Il faut bien voir la situation géographique très spéciale du Chili : entouré par le désert d'Atacama au nord, les Andes à l'est, l'Océan Pacifique à l'ouest et l'Antarctique au sud, il bénéficie d'un heureux isolement sanitaire qui lui a valu d'être épargné par le phylloxéra. Ruban long de 4.200 kilomètres du nord au sud, mais large de seulement 100 à 330 kilomètres selon les endroits, le Chili est le siège de conditions climatiques d'une extrême diversité : alors que le désert d'Atacama est l'un des endroits les plus chauds et arides de la planète, les glaciers de la Patagonie connaissent la pluie en permanence. Les vignobles qui nous intéressent se groupent à mi-distance de ces deux extrêmes, dans des régions au climat tempéré, voisin de celui du sud de la France pour la température, quoique beaucoup plus aride. La région la plus dense en vignobles s'étend
de la vallée de l'Aconcagua (au nord de Santiago) à la vallée
du Maulé, 500 kilomètres plus au sud. Celle-ci est prolongée
par les zones viticoles des bassins de l'Itata et du Bío-Bío,
régions plus fraîches.
Au nord-ouest de Santiago, la vallée de l'Aconcagua
est la région chilienne la plus chaude capable de donner de bons
vins. Très chaude et aride, elle convient à la production
de rouge, et du cabernet sauvignon de qualité y est produit.
Entre Santiago et Valparaiso, cette prometteuse vallée
côtière est trop éloignée des Andes pour pouvoir
bénéficier économiquement de son eau. Elle n'a pu
se développer, récemment, qu'au fur et à mesure du
forage de puits exploitant sa nappe aquifère. Les sols sont pauvres,
sableux. La fraîcheur de la brise marine ralentit le mûrissement
du raisin, qui conserve ainsi bien mieux ses caractères aromatiques,
et la vendange intervient couramment un mois plus tard que dans la plupart
des autres régions chiliennes.
A l'abri entre les collines côtières à l'ouest et les Andes à l'est, les vignobles bénéficient de conditions climatiques très favorables.

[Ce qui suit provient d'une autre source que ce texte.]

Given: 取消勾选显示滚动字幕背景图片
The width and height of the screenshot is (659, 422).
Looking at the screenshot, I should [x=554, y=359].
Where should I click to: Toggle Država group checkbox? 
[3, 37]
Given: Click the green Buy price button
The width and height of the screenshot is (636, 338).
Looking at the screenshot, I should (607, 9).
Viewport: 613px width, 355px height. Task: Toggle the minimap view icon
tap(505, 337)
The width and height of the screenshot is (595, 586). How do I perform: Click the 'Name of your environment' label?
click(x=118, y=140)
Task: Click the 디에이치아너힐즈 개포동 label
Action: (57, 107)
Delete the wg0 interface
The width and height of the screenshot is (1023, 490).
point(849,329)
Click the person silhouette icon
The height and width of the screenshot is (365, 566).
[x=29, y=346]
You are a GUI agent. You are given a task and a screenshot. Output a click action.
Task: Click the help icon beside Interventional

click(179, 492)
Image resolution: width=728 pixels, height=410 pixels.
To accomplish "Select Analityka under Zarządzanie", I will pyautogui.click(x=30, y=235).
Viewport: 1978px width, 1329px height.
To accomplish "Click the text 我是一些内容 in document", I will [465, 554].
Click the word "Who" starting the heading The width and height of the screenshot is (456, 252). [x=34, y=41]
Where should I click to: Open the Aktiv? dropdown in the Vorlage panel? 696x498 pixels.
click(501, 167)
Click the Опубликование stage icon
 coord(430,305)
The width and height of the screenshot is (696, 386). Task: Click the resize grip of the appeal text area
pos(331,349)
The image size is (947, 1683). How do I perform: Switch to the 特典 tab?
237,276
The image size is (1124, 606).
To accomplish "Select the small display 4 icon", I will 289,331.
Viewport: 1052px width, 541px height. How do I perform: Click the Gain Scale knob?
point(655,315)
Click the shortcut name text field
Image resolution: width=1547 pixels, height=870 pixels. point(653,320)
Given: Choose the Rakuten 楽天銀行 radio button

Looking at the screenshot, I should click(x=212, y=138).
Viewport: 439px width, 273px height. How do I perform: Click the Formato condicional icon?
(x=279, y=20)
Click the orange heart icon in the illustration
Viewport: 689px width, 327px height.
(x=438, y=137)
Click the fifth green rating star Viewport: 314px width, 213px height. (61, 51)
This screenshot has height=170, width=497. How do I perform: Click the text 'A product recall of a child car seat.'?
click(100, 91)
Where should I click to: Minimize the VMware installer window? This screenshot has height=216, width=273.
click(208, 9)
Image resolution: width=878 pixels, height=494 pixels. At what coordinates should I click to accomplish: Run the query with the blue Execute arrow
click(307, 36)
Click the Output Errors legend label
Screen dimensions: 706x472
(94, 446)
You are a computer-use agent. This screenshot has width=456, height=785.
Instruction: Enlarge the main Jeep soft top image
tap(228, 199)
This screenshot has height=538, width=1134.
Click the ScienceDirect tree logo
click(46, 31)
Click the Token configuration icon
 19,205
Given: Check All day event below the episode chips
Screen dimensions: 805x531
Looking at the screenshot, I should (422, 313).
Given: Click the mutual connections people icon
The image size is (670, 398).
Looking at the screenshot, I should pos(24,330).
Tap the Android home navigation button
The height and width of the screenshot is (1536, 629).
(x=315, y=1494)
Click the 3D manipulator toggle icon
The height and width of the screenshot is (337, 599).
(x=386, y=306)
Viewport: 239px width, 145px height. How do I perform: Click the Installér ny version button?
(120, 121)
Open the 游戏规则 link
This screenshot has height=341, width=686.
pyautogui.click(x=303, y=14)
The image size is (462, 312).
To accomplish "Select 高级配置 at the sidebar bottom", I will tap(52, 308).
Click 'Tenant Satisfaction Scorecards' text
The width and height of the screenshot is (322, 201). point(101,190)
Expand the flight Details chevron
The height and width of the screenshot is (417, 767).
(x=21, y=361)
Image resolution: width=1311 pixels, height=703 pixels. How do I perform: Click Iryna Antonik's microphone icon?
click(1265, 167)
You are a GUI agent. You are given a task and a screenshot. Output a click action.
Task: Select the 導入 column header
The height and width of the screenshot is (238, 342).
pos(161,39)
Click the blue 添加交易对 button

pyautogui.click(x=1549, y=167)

Le climat sec leur vaut de ne pas connaître le mildiou, mais il impose l'irrigation. L'eau est disponible à volonté, et l'irrigation franche sinon massive est encore la norme. Quelques domaines parmi les tout meilleurs pratiquent un arrosage au goutte-à-goutte. Quatre régions viticoles ont droit à
l'appellation "Valle Central". Ce sont, du nord au sud, le Bassin
du Maípo, la Vallée du Rapel, le District de Curico, et
la Vallée du Maulé.
Commençant au sud immédiat de Santiago,
cette fertile région se flatte d'être la plus ancienne zone
viticole chilienne. A ce titre, elle abrite nombre de grandes maisons
fondées par de riches Chiliens à la fin du 19e siècle,
alors qu'il était de bon ton de posséder un vignoble. Principaux parmi les meilleurs producteurs basés
ici : Undurraga, Santa Rita, Viña Manquehue, Carmen, Cousiño
Macul.
Comme dans le bassin du Maípo, le sol est argileux mais bien drainé, et la période de croissance est relativement longue et sèche. La chaleur diurne est tempérée par une forte influence marine, aussi la région est-elle en général plus fraîche que le bassin du Maípo, mais la diversité des sols et des conditions climatiques rend impossible toute généralisation. La région inclue la vallée du Cachapoal, à 80 kilomètres au sud de Santiago, et -plus au sud- le réputé district de Colchagua, irrigué par les eaux impétueuses du Rapel. Elle est renommée pour son cabernet sauvignon, et pour le merlot fait par des producteurs tels que Carmen et Mont Gras. Quelques-unes des meilleures maisons chiliennes y ont leur siège : Los Vascos, Viña Caliterra, Cono Sur, Casa Lapostolle.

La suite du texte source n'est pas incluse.